Alternatively, we can specify the data model explicitly (e.g. in case we want to use a different data model than the default):
ekpo_df = pql.DataFrame(
{
"NETPR": ekpo_columns.find("NETPR"),
"BUKRS": ekpo_columns.find("BUKRS"),
},
data_model=data_model
)
ekpo_df
DataFrame(data={'NETPR': '"EKPO"."NETPR"', 'BUKRS': '"EKPO"."BUKRS"'}, index=RangeIndex(name='Index', start=0, step=1), filters=[], order_by_columns=[])
It is also possible to instantiate a DataFrame using a PQL query string (generally all PQL query strings can be used but there might be some restrictions based on the PQL language):
ekpo_df = pql.DataFrame({
"NETPR": '"EKPO"."NETPR"',
"BUKRS": '"EKPO"."BUKRS"',
})
ekpo_df
DataFrame(data={'NETPR': '"EKPO"."NETPR"', 'BUKRS': '"EKPO"."BUKRS"'}, index=RangeIndex(name='Index', start=0, step=1), filters=[], order_by_columns=[])
3. DataFrame Columns¶
Now let's look at how to work with DataFrame columns. First, let's find out which columns our DataFrame has:
ekpo_df.columns
['NETPR', 'BUKRS']
Next, we can access and assign new columns. To access a new column use the same notation as pandas:
ekpo_df["NETPR"]
Series(data='"EKPO"."NETPR"', index=RangeIndex(name='Index', start=0, step=1), filters=[], order_by_columns=[], name='NETPR')

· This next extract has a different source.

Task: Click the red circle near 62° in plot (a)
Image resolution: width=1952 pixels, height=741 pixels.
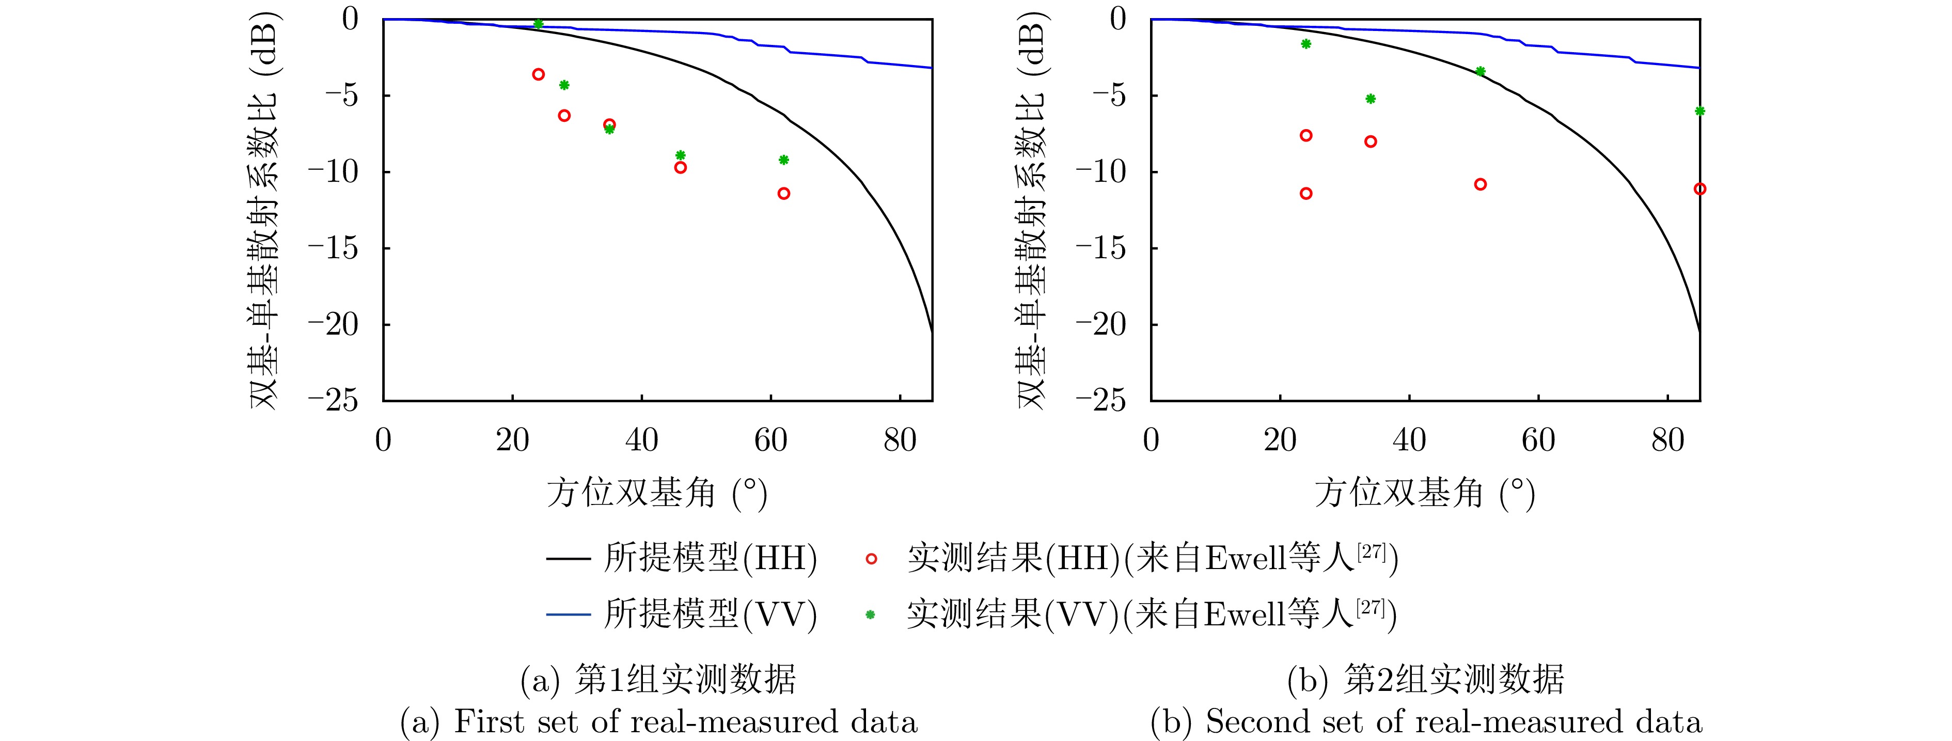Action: pos(783,193)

You can also access columns as properties:
ekpo_df.NETPR
Series(data='"EKPO"."NETPR"', index=RangeIndex(name='Index', start=0, step=1), filters=[], order_by_columns=[], name='NETPR')
To access a subset of columns just use a list as index:
ekpo_df[["BUKRS", "NETPR"]]
DataFrame(data={'BUKRS': '"EKPO"."BUKRS"', 'NETPR': '"EKPO"."NETPR"'}, index=RangeIndex(name='Index', start=0, step=1), filters=[], order_by_columns=[])

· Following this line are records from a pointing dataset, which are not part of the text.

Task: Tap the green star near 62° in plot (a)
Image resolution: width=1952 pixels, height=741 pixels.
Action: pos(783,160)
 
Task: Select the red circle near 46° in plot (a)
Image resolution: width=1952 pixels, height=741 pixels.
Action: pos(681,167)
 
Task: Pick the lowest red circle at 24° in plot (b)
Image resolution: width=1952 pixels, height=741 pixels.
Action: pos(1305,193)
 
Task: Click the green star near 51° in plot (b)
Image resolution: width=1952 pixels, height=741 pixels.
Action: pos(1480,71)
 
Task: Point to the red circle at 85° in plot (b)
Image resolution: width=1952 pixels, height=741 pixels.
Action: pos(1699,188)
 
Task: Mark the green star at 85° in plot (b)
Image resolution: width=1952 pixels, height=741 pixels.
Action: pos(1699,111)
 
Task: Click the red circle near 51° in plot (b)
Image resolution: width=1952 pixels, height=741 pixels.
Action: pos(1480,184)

In case you want to assign a new column simply use the pandas' notation:
ekpo_df["MENGE"] = ekpo_columns.find("MENGE")
To assign multiple columns at once, simply pass the values as a list:
ekpo_df[["EBELN", "EBELP"]] = [
ekpo_columns.find("EBELN"),
ekpo_columns.find("EBELP"),
]
ekpo_df
DataFrame(data={'NETPR': '"EKPO"."NETPR"', 'BUKRS': '"EKPO"."BUKRS"', 'MENGE': '"EKPO"."MENGE"', 'EBELN': '"EKPO"."EBELN"', 'EBELP': '"EKPO"."EBELP"'}, index=RangeIndex(name='Index', start=0, step=1), filters=[], order_by_columns=[])

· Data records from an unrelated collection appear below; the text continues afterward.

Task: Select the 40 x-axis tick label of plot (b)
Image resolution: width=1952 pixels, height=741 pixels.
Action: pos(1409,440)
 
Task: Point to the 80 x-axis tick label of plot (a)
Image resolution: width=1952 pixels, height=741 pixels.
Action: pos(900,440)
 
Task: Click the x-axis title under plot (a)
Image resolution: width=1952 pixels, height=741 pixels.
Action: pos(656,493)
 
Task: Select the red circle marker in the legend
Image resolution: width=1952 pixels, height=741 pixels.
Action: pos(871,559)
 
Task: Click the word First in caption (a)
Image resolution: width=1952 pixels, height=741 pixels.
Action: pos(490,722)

Finally, it is also possible to drop one or multiple columns:
ekpo_df = ekpo_df.drop(["EBELN", "EBELP", "MENGE"])
ekpo_df.columns
['NETPR', 'BUKRS']
4. Basic DataFrame Functions¶
To get the number of rows and columns we can call the shape
function:
ekpo_df.shape
(325493, 2)
For a sample of the data we can get the first rows using the head
function:
ekpo_df.head()
NETPR | BUKRS | |
---|---|---|
Index | ||
0 | 165.60 | GB03 |
1 | 111.01 | GB03 |
2 | 149.50 | 5100 |
3 | 372.60 | 5100 |
4 | 265.80 | 5100 |
Or we can export the full DataFrame using the to_pandas
function:
ekpo_df.to_pandas()
NETPR | BUKRS | |
---|---|---|
Index | ||
0 | 165.60 | GB03 |
1 | 111.01 | GB03 |
2 | 149.50 | 5100 |
3 | 372.60 | 5100 |
4 | 265.80 | 5100 |
... | ... | ... |
325488 | 36.94 | 5100 |
325489 | 1117.50 | 5100 |
325490 | 114.00 | 5100 |
325491 | 219.51 | MY01 |
325492 | 495.81 | 5100 |
325493 rows × 2 columns
We can also sort the data using the sort_values
function by specifying the columns to sort by:
ekpo_df.sort_values(["BUKRS", "NETPR"], ascending=False).head()
NETPR | BUKRS | |
---|---|---|
Index | ||
0 | 492390.59 | SG01 |
1 | 492390.59 | SG01 |
2 | 492390.59 | SG01 |
3 | 492390.59 | SG01 |
4 | 484845.57 | SG01 |
In the data science workflow it is common to exclude none values which can be achieved using the dropna
function:
ekpo_df = ekpo_df.dropna()
Lastly, you can convert your DataFrame to a different data type:
ekpo_df.astype(str)
Note: The conversion uses the PQL operators TO_STRING
, TO_INT
, and TO_FLOAT
and is therefore only possible for the allowed input data types.
Conclusion¶
Congratulations! You have learned how to use the basic functionalities of a SaolaPy DataFrame.